This paper addresses the optimization problem to maximize the total costs that can be shared among a group of agents, while maintaining stability in the sense of the core constraints of a cooperative transferable utility game, or TU game. This means that all subsets of agents have an outside option at a certain cost, and stability requires that the cost shares are defined so that none of the outside options is preferable. When maximizing total shareable costs, the cost shares must satisfy all constraints that define the core of a TU game, except for being budget balanced. The paper gives a fairly complete picture of the computational complexity of this optimization problem, in relation to classical computational problems on the core. We also show that, for games with an empty core, the problem is equivalent to computing minimal core relaxations for several relaxations that have been proposed earlier. As an example for a class of cost sharing games with non-empty core, we address minimum cost spanning tree games. While it is known that cost shares in the core can be found efficiently, we show that the computation of maximal cost shares is NP-hard for minimum cost spanning tree games. We also derive a 2-approximation algorithm. Our work opens several directions for future work.

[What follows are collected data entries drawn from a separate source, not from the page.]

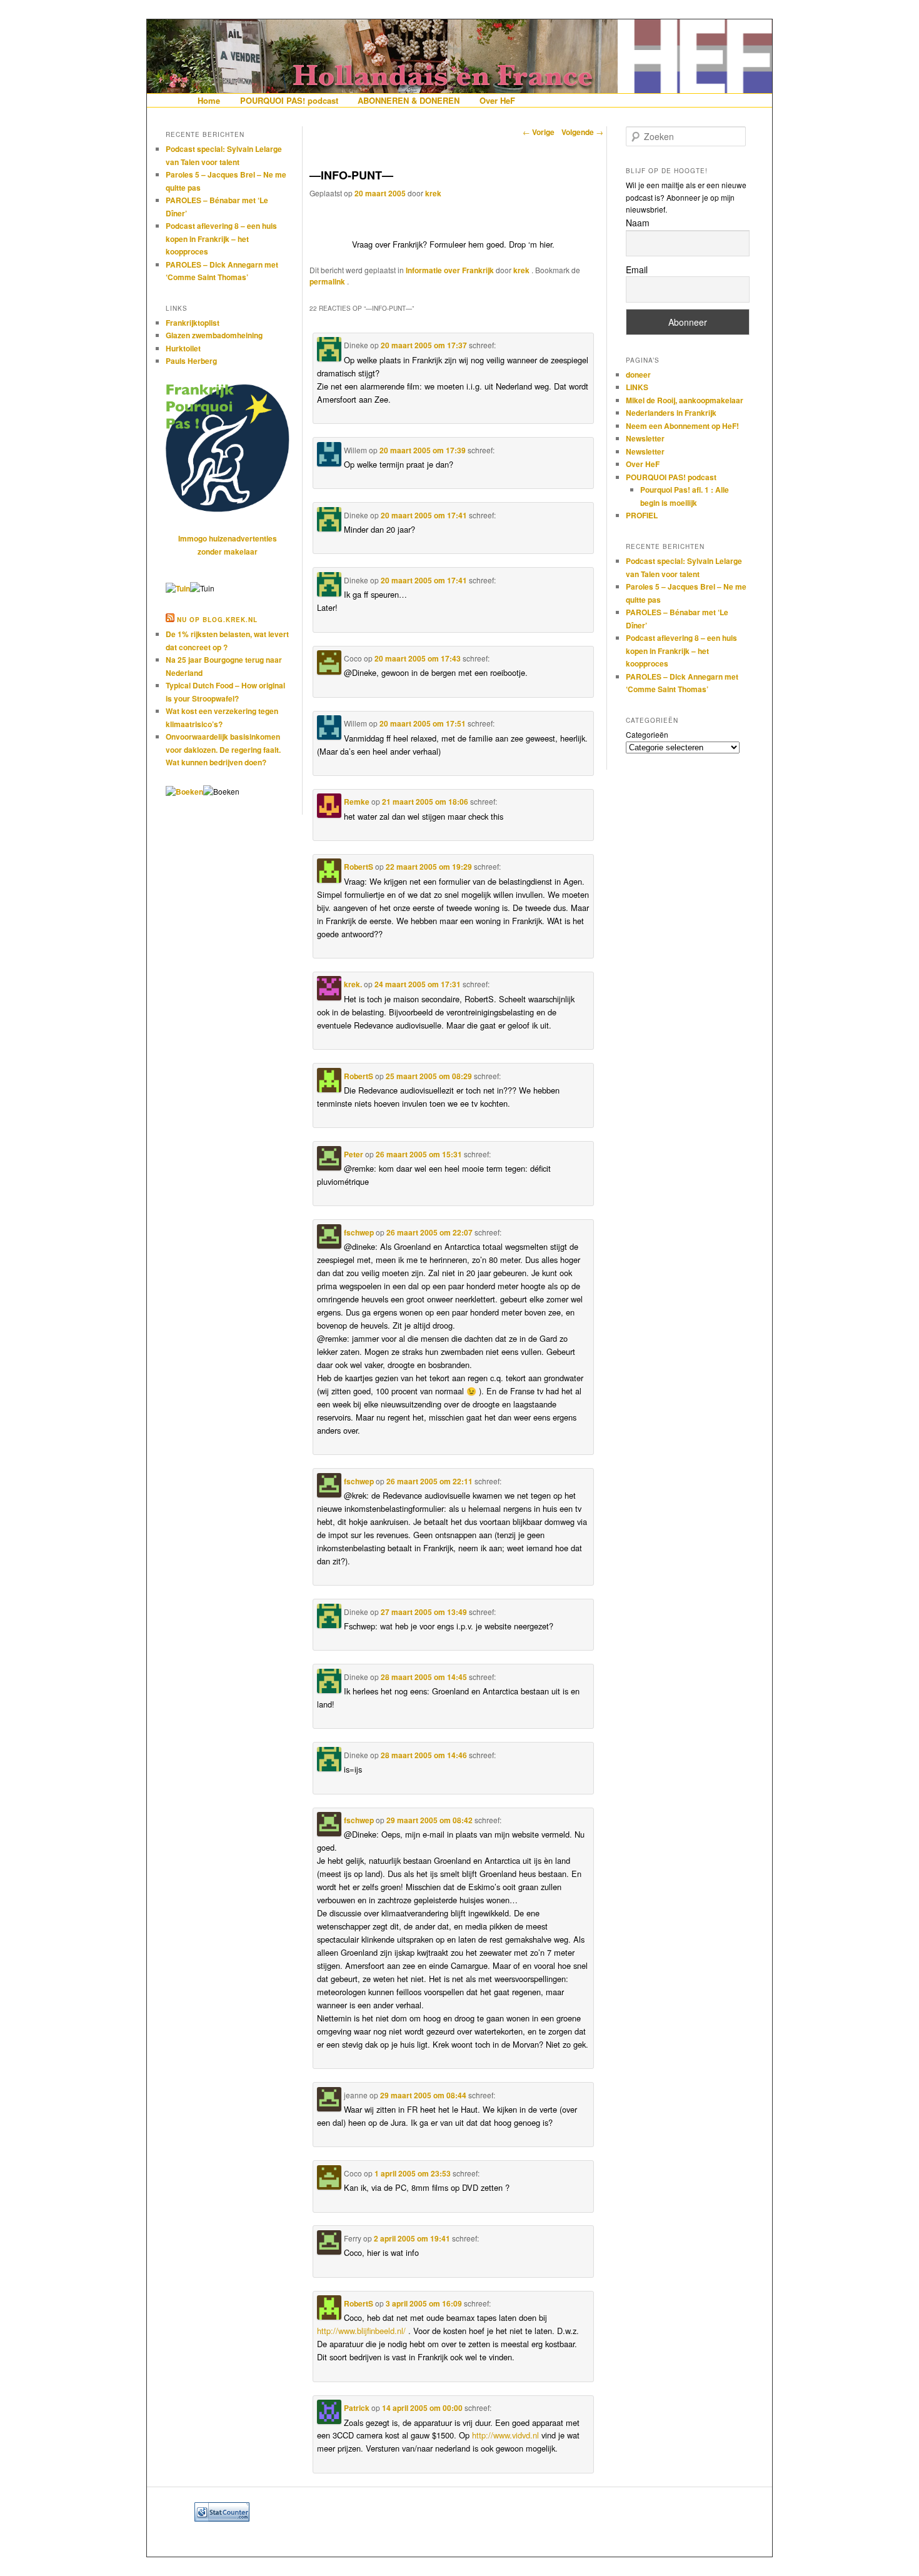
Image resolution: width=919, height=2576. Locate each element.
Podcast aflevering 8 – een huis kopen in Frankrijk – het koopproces (221, 238)
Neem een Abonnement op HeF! (682, 425)
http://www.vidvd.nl (505, 2435)
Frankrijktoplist (192, 322)
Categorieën (647, 734)
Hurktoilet (183, 348)
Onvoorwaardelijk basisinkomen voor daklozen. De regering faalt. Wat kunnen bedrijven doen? (223, 749)
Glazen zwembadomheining (214, 335)
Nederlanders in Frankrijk (671, 412)
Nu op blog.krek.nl (217, 619)
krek (433, 193)
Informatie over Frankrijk (450, 270)
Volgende (582, 132)
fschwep (359, 1232)
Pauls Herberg (191, 360)
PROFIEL (642, 515)
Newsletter (645, 438)
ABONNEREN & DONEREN (409, 100)
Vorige (539, 132)
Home (209, 100)
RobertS (358, 866)
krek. (353, 984)
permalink (328, 281)
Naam (638, 222)
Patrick (356, 2407)
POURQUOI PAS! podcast (289, 100)
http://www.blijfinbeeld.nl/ (361, 2331)
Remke (356, 801)
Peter (353, 1154)
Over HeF (497, 100)
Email (637, 269)
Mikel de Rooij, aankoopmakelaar (684, 400)
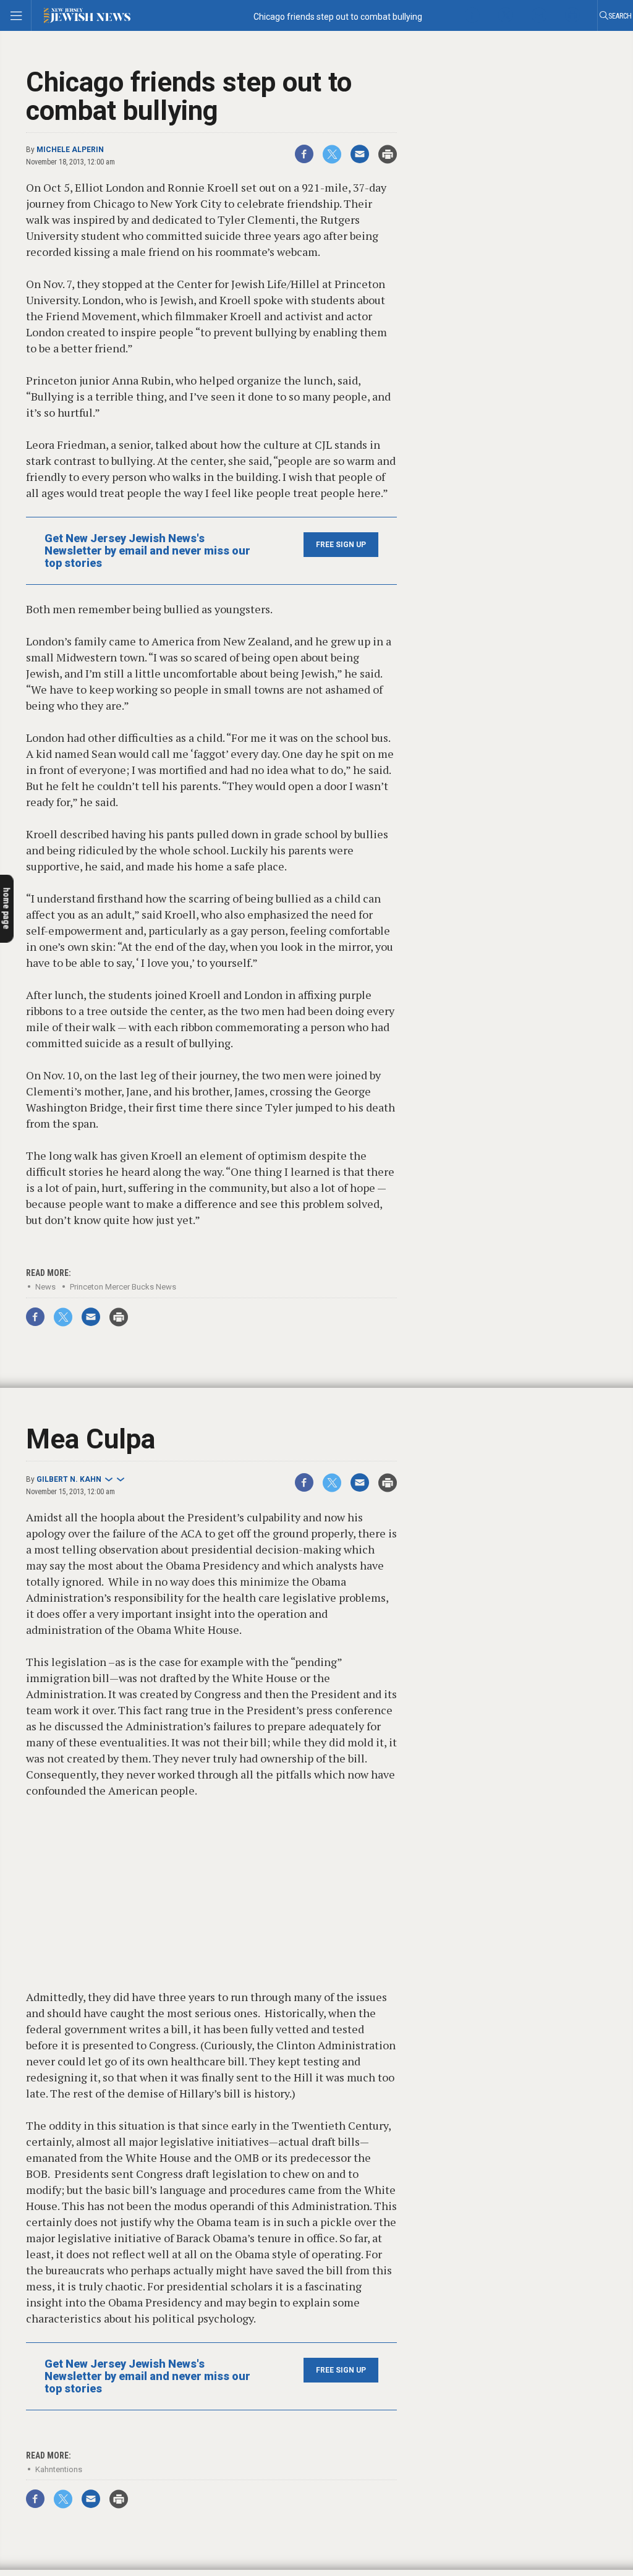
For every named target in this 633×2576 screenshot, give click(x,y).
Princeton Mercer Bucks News (123, 1286)
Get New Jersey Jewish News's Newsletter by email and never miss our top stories (147, 550)
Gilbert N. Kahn (68, 1479)
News (45, 1286)
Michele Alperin (70, 149)
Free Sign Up (341, 544)
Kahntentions (58, 2469)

翻译：本文研究了在满足合作可转移效用博弈（TU博弈）核心约束的稳定性条件下，最大化一组智能体之间可分摊总成本的优化问题。这意味着所有智能体子集都具有以特定成本获得的外部选择，而稳定性要求成本分摊的定义应使任何外部选择均不具备优势。当最大化可分摊总成本时，成本分摊必须满足定义TU博弈核心的所有约束条件，但预算平衡约束除外。本文全面刻画了该优化问题与核心经典计算问题之间的计算复杂性关系。我们还证明，对于核心为空的对策，该问题等价于计算几种先前提出的核心松弛的最小松弛。以具有非空核心的成本分摊对策类为例，我们研究了最小成本生成树对策。尽管已知可高效找到核心中的成本分摊，但我们证明对于最小成本生成树对策，最大成本分摊的计算是NP难的，并据此推导出一个2-近似算法。我们的工作为未来研究开辟了若干方向。